_RECORDS TO PROCESS_.

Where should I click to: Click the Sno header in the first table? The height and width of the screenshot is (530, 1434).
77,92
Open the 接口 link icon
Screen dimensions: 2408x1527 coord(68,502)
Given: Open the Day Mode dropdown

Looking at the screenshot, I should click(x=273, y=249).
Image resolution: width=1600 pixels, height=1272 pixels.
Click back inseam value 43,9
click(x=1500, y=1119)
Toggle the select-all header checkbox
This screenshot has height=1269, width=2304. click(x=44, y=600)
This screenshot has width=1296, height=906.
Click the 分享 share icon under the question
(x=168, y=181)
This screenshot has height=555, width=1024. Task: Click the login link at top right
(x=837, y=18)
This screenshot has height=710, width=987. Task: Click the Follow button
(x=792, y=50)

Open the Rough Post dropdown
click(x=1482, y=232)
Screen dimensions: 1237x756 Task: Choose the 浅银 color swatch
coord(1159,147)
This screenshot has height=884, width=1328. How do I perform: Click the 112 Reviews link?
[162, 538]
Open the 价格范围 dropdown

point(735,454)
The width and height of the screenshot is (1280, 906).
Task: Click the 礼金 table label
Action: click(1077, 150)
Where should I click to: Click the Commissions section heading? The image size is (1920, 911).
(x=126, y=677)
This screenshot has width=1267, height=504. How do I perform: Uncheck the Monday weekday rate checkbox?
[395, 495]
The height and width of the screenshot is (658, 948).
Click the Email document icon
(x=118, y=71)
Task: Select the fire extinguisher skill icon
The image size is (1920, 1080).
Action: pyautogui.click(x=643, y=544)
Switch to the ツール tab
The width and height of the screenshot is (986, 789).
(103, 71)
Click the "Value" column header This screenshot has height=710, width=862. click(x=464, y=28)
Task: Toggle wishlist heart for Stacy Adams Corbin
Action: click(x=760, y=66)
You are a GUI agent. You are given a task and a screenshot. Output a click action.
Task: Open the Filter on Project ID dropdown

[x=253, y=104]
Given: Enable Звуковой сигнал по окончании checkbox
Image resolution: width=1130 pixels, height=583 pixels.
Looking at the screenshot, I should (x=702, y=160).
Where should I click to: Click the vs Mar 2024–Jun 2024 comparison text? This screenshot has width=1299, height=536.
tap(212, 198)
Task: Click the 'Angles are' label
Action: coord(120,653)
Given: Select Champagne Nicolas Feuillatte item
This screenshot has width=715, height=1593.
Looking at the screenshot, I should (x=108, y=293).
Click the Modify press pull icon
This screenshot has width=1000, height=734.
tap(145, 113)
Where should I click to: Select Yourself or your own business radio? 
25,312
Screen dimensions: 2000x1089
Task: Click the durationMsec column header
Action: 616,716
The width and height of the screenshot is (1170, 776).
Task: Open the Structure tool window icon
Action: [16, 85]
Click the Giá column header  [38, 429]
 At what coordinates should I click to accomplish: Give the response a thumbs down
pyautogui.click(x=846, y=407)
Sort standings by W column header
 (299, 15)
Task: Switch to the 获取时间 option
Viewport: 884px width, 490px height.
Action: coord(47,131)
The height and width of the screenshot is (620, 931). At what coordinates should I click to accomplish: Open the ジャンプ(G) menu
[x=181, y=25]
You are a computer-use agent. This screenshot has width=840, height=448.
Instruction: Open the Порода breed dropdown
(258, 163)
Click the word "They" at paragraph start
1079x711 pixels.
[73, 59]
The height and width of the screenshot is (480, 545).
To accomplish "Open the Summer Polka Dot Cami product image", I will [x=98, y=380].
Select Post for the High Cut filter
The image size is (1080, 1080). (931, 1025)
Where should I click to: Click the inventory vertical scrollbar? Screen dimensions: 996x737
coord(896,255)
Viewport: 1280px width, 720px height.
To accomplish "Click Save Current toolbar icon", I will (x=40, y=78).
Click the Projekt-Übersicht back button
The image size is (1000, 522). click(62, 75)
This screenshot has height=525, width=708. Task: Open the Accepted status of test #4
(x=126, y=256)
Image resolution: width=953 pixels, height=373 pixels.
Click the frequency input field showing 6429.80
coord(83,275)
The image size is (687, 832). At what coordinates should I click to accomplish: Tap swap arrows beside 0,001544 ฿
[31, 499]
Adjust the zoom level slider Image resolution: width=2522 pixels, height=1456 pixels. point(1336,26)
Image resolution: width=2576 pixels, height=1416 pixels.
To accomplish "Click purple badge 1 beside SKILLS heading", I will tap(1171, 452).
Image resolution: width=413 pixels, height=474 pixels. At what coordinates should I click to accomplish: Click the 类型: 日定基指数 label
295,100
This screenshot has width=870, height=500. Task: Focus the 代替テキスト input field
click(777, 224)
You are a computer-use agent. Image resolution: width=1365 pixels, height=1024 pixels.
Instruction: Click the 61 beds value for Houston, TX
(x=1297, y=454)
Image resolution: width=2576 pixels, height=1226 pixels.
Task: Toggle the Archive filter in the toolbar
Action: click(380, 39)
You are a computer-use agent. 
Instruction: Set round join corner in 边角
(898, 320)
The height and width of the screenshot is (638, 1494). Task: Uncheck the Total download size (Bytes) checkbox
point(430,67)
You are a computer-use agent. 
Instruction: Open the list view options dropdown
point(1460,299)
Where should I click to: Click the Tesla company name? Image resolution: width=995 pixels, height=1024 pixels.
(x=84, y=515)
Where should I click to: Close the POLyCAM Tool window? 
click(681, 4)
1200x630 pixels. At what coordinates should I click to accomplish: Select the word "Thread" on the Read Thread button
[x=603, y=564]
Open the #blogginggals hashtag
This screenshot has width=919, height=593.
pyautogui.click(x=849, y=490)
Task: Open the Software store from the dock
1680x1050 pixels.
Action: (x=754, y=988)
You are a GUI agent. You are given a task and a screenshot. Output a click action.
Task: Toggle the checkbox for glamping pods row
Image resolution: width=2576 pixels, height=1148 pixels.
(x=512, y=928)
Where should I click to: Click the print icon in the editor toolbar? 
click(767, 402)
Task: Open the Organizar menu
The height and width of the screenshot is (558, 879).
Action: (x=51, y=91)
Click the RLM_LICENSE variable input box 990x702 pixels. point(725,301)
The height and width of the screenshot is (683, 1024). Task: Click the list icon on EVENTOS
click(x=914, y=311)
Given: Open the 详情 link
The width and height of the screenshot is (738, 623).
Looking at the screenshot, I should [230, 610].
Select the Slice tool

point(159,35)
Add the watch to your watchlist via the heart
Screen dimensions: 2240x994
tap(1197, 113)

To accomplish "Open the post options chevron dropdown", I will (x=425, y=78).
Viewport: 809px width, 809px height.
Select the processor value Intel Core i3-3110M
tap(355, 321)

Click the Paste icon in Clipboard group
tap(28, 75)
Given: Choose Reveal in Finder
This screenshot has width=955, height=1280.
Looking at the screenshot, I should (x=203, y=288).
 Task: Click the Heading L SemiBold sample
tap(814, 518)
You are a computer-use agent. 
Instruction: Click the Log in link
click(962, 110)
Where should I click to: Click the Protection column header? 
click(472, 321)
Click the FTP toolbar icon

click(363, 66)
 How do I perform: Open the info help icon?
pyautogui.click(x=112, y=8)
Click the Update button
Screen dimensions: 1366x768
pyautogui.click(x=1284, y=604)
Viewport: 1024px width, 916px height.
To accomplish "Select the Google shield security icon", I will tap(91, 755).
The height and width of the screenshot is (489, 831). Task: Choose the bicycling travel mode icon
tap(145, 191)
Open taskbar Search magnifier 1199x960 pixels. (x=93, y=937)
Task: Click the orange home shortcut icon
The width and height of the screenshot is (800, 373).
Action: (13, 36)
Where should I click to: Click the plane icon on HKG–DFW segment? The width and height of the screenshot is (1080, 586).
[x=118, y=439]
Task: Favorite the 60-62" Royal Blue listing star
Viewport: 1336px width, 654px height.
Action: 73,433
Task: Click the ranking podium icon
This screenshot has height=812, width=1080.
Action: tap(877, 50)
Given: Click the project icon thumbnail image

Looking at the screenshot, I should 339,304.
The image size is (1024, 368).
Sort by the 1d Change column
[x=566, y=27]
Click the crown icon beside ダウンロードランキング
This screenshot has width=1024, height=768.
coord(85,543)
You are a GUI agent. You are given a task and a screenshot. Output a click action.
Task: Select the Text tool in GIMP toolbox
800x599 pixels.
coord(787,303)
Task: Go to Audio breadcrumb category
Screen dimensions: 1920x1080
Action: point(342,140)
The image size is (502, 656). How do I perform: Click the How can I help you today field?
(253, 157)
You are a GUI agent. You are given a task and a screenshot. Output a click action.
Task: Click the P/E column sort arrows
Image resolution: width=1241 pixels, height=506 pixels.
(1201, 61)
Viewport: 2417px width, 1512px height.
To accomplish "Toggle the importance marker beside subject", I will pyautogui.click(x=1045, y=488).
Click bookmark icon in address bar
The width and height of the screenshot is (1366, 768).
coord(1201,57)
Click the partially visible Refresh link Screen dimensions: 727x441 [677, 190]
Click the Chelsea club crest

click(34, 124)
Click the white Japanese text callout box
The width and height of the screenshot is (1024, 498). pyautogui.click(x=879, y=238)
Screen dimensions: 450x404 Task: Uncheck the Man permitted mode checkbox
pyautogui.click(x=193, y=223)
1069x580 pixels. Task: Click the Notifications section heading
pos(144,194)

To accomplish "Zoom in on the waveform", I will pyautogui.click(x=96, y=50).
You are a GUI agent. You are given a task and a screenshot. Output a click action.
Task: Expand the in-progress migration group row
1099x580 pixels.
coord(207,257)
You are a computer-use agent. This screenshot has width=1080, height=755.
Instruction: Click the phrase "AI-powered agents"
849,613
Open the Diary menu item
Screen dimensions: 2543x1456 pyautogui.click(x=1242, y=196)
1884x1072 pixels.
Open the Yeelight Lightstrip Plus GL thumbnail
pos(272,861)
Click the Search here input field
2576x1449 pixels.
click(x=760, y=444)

_WHAT IS NEEDED_. Copy out the items from the line containing "Click the white Japanese text callout box" through the line containing "will pyautogui.click(x=96, y=50).", keeping every character unchanged.

_THE RESULT_.
Click the white Japanese text callout box
The width and height of the screenshot is (1024, 498). pyautogui.click(x=879, y=238)
Screen dimensions: 450x404 Task: Uncheck the Man permitted mode checkbox
pyautogui.click(x=193, y=223)
1069x580 pixels. Task: Click the Notifications section heading
pos(144,194)

To accomplish "Zoom in on the waveform", I will pyautogui.click(x=96, y=50).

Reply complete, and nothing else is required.